Background
Assessment of surgical competency by review of surgical videos is becoming an accepted standard. We sought to design an artificial intellegence (AI) algorithm capable of recognizing the surgical steps of a gastric bypass surgery to aide in video assesment.
Methods
A total of 53 gastric bypass videos from a single instutition were divided into training (n = 32), testing (n = 17), and validation (n = 4) datasets. Each procedure was separated into 13 steps: angle of His dissection (HIS), perigastric dissection (PD), pouch formation (PC), omental transection (OT), ligament of Treitz identification (LT), counting biliopancreatic limb (BP Limb), gastro-jejunal anastomosis (G-J A), jejunal transection (DSI), leak test (LT), Counting of Roux n Y limb (RNY), jejuno-jejunal anastomosis (J-J), closure mesenteric defect (MD), and flow test and hemostasis (FT). The AI model learned to recognize the steps using the training dataset and evaluated for initial learning in the testing dataset.
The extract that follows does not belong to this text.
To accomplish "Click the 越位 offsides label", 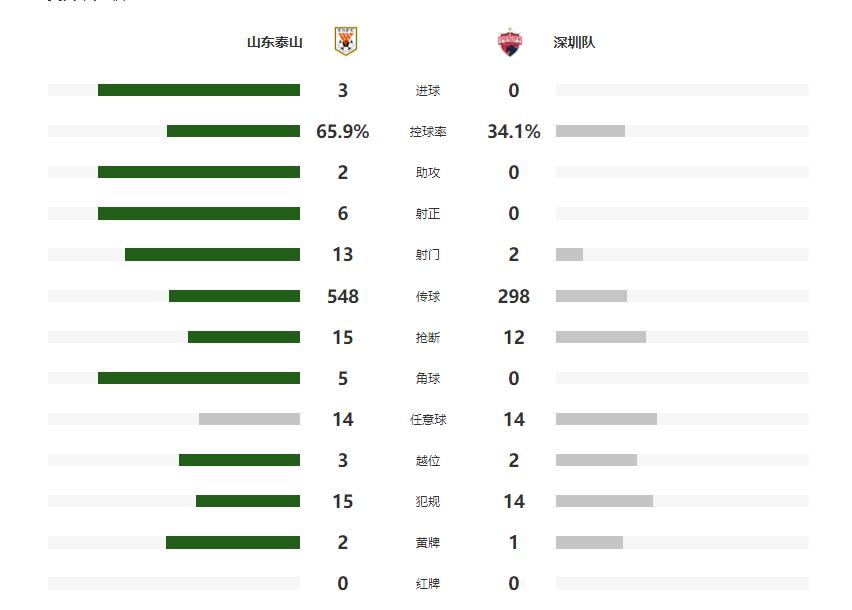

The validation dataset was used for final model evaluation.
Results
In the validation dataset, the model had a microaveraged receiver operator charateristic curve value of 0.97 and overall accuracy of 79% for predicting surgical steps. Accuracies of individual surgical steps were 100% HIS, 77% PD, 73% PC, 100% OT, 69% LT, 85% BP Limb, 86% G-J A, 86% DSI, 60% LT, 71% RNY, 79% J-J, 79% MD, and 69% FT.
Conclusions
AI can recognize the surgical steps of a gastric bypass surgery and may be used in the future to aide in surgical video assesment for training or quality.